Ihre Pläne waren bald gemacht. Der Meister blieb mit den Kindern und Frauen, den Alten und Kranken zurück. Einige Handwerker und viele geschickte Elben gesellten sich zu ihnen. Es wurden Bäume gefällt und Holz gesammelt, das man ihnen aus dem Nachtwald den Fluß herab zuschickte. Dann begannen sie, für den nahenden Winter Vorsorge zu treffen und zahlreiche Hütten am Ufer zu errichten. Auch planten sie unter der Leitung des Meisters eine neue Stadt, die noch schöner und großzügiger als die alte angelegt werden sollte – allerdings nicht am selben Platz. Sie verlegten sie weiter nordwärts, höher das Ufer hinauf, denn sie hatten für alle Zeiten Furcht vor dem Wasser, in dem der tote Drache lag. Nie wieder würde er zu seinem goldenen Schlaflager zurückkehren. Kalt wie Stein lag er auf dem Grund der Untiefe ausgestreckt. Dort konnte man noch viele Jahre lang bei ruhigem Wetter seine gewaltigen Knochen zwischen den zerstörten Pfählen der alten Stadt sehen.
Aber nur wenige wagten es, den verfluchten Ort zu überqueren, und keiner versuchte je, in das zitternde Wasser hinabzutauchen und die kostbaren Juwelen zu bergen, die von seinem verrottenden Panzer herabfielen.

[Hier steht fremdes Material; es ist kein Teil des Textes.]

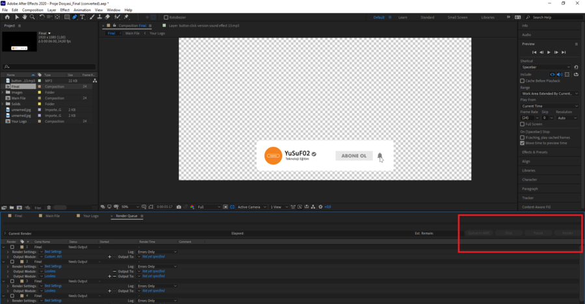Viewport: 585px width, 304px height.
Task: Enable the RotoBezier checkbox
Action: [x=166, y=18]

Alle waffenfähigen Männer aber und der größte Teil der Mannschaft des Elbenkönigs machten sich zum Aufbruch bereit, nach Norden zum Einsamen Berg. So durchschritt am elften Tage nach dem Fall der Stadt die Vorhut das Felsentor am Ende des Sees und erreichte die vom Drachen verwüsteten Länder.
15
Die Wolken sammeln sich
Und nun wollen wir zu Bilbo und den Zwergen zurückkehren. Die ganze Nacht hindurch wachte einer von ihnen, aber als der Morgen kam, hatte keiner Anzeichen einer Gefahr gehört oder gesehen.
Immer dichter jedoch sammelten sich die Vogelschwärme. Ihre Scharen kamen von Süden geflogen.
Und unaufhörlich schrien und klagten die Krähen, die den Berg nie verlassen hatten.
»Etwas Merkwürdiges geschieht!« sagte Thorin. »Die Zeit für den Herbstzug ist vorbei. Und dies sind Vögel, die im Land bleiben. Da sind Stare und ganze Scharen von Finken, und weiter drüben kreisen zahllose Aaskrähen, als sollte hier eine Schlacht stattfinden.«
Plötzlich zeigte Bilbo hinaus: »Da ist auch die alte Drossel wieder!« rief er. »Sie ist offenbar davongekommen, als Smaug die ganze Bergseite zerschmetterte. Aber ich vermute, daß die Schnecken droben vernichtet wurden.«
Wirklich, die alte Drossel war wieder da. Und als Bilbo auf sie zeigte, flog sie heran und setzte sich dicht vor ihnen auf einen Stein. Dann schlug sie mit den Schwingen und sang. Endlich legte sie den Kopf schief, als ob sie lauschte, und wieder sang sie, und wieder lauschte sie.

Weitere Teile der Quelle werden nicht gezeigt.